In the five weeks since its premiere on Fox, Empire – essentially a mashup between The Lion in Winter and The Godfather and set in the world of hip-hop music – has pulled in 11.5 million viewers and dominated watercooler chat. The internet is awash with memes from the show, while episodes are gleefully discussed on Twitter by viewers whose jaws appear to be in a state of permanent dislocation from the gloriously ripe dialogue.

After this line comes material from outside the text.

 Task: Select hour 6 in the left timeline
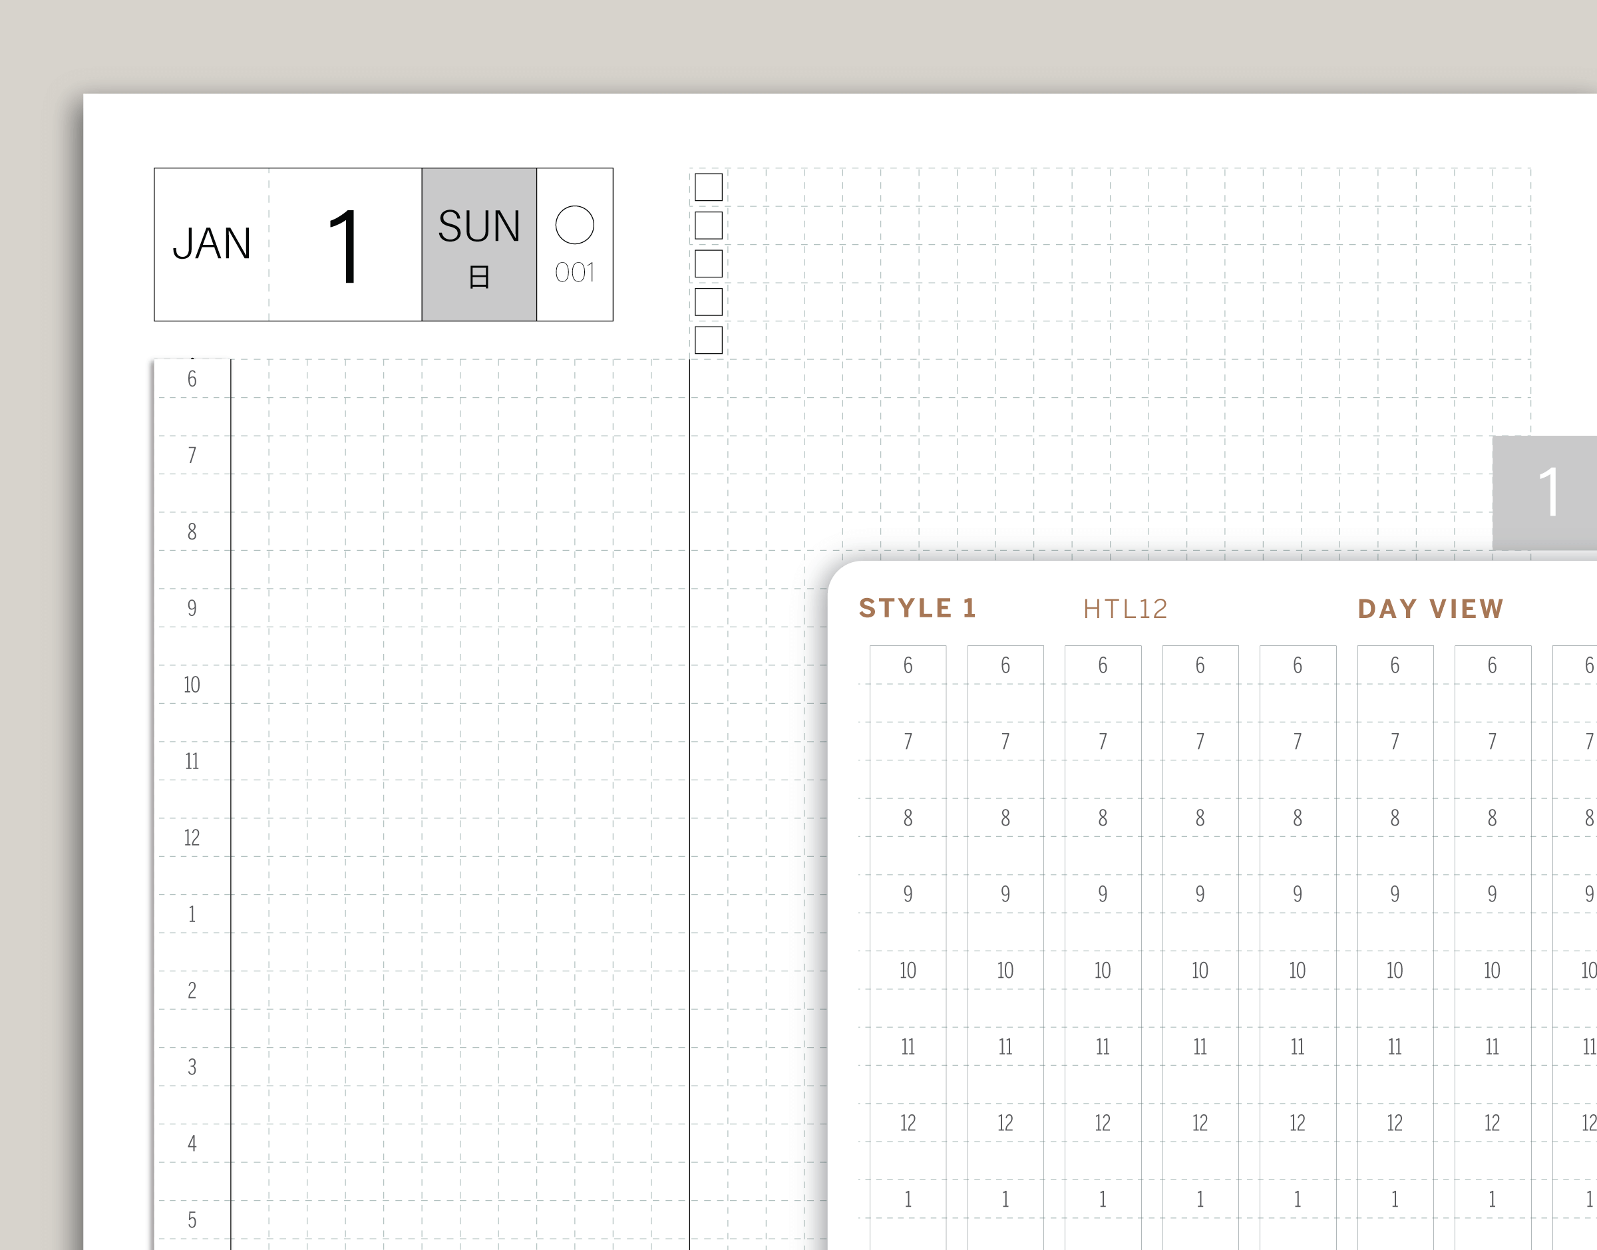[x=192, y=379]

Its creator, Lee Daniels, the director of films as diverse as Precious and The Paperboy, wouldn’t have it any other way. “[I wanted audiences] to sit there and go ‘No, this bitch didn’t! Oh my fucking God!’” he admitted in the Hollywood Reporter. Yet while Empire relishes its crazier moments, whiplash plot twists and Naomi Campbell appearances, it’s also tackling issues from homophobia to abuse with the sort of uncomfortable honesty rarely seen on network TV.

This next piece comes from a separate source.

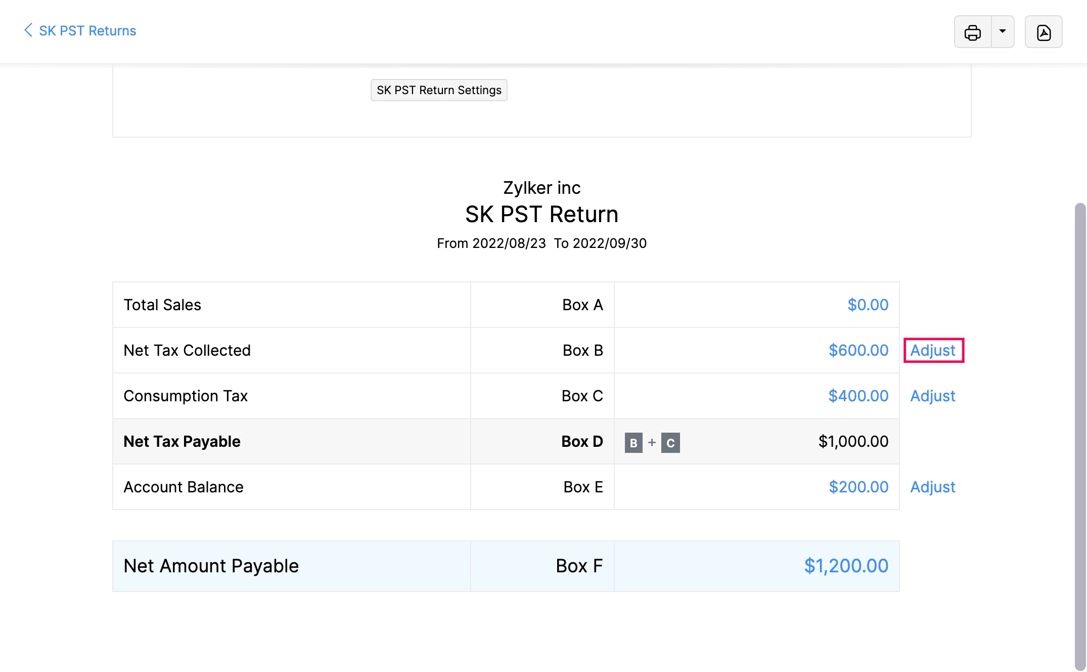Adjust the Account Balance amount
This screenshot has height=672, width=1087.
(933, 487)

“The way in which the show balances a sense of authenticity with some of the more audacious moments is key to its success,” says Ilene Chaiken, Empire’s executive producer. “Lee has really embraced the idea of it being a black Dynastybut from the beginning I’ve said to him you’re being too modest – this show is so much more than that. There’s an honesty to the story we’re telling and audiences have responded to that.”
Empire has increased its ratings in each of its five weeks on air, the first show to have done so in 20 years, and a Nielsen report suggested that it was watched in 33% of black households. Now critics are wondering if it heralds a new era for television programming. A report in New York Magazine stated that “among African-American women between 35 and 49, the show is literally the equivalent of a Super Bowl” in that the percentages of those viewers watching “exceeded the ratings of some NFL championship games this century”.
It’s easy to see the appeal of this over-the-top tale of ailing mogul Lucious Lyon (Terrence Howard), his estranged wife Cookie (a magnificent Taraji P Henson) and their three sons, all jostling for control of Empire Records, the label Lucious built from the ground up.
For starters it’s exceedingly quotable, most notably when Henson’s Cookie strides onto the screen. “The streets ain’t made for everybody, that’s why they made sidewalks,” she spat memorably in a recent episode, with other zingers including “Just ‘cos I asked Jesus to forgive you doesn’t mean I do” and “We don’t have time for you to be having some mental artsy block brain fart, whatever you’re having.”
The show pulls as few punches as its ferocious leading lady. A plotline about Lucious’s refusal to accept his talented, gay middle son is both sensitively handled and a repository for some outrageous lines. “For a queen, you sure do keep a messy place,” says Cookie to her favourite child. One recent episode saw bratty youngest son Hakeem unleash a drunken tirade in a restaurant – the object of his opprobrium was Barack Obama, whom he branded “nothing but a sellout”. The scene caused controversy, although as Henson told Time magazine: “[The scene] was to prove a point about how reckless young kids are nowadays …they don’t understand hard work, what it took for that man to get into office.” Certainly the fallout doesn’t seem to have halted Michelle Obama’s love for the show; in a recent radio interview the president admitted he’d yet to see it but his wife was “really into it”.